Strengths of the present study include a focused research question and state-of-the-art imaging methods, but our results must be viewed in light of some limitations. The lack of a healthy control group for DTI limits generalizability to the general population and hampers the possibility of fully understanding immune cell abnormalities and their association with WM microstructure, future studies should address this issue. No patient was drug-naive, and the drug treatments administered during the course of the illness, including antidepressant and antipsychotic drugs, could have influenced MRI measures. Recruitment was in a single center and in a single ethnic group, thus raising the possibility of population stratification.

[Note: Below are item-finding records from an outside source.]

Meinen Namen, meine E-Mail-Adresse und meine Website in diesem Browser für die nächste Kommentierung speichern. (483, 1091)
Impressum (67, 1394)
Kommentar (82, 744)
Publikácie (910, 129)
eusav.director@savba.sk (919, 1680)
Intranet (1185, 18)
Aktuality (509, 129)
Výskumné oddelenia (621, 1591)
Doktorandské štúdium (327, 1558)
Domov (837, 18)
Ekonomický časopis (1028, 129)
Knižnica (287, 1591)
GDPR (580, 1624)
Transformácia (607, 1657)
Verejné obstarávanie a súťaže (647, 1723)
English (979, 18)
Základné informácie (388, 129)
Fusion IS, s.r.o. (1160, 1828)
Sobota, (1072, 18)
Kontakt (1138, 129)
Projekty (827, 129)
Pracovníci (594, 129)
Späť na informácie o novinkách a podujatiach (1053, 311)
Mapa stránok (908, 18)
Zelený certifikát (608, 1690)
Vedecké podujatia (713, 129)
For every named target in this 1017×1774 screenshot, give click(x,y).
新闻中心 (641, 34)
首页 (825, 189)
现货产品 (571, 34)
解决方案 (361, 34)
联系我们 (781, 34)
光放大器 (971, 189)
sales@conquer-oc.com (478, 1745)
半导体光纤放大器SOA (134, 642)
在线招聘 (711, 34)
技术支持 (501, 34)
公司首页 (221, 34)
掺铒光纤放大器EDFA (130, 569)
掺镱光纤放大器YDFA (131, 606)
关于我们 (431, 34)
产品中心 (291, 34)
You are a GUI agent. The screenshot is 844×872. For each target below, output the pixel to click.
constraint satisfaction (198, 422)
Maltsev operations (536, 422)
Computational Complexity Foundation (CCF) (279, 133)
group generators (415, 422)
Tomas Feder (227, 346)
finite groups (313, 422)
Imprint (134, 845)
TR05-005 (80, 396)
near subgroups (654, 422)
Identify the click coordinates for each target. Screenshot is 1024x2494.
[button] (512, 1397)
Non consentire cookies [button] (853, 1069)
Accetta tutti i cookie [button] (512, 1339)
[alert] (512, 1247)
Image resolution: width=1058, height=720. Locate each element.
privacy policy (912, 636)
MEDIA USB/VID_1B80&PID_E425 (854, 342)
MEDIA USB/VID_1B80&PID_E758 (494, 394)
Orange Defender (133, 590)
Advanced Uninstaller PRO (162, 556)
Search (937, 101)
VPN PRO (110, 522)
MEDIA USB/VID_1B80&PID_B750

The findings are associative, and a possible causal effect of cytotoxic T-lymphocyte subpopulations must be investigated in experimental settings (e.g., animal studies and or in vitro studies) capable of showing causative relations. These limitations, however, do not bias the main finding of an effect of circulating CD8+ cytotoxic cell count on WM integrity in BD, thus providing new insight into possible pathogenetic mechanisms and targets for treatment.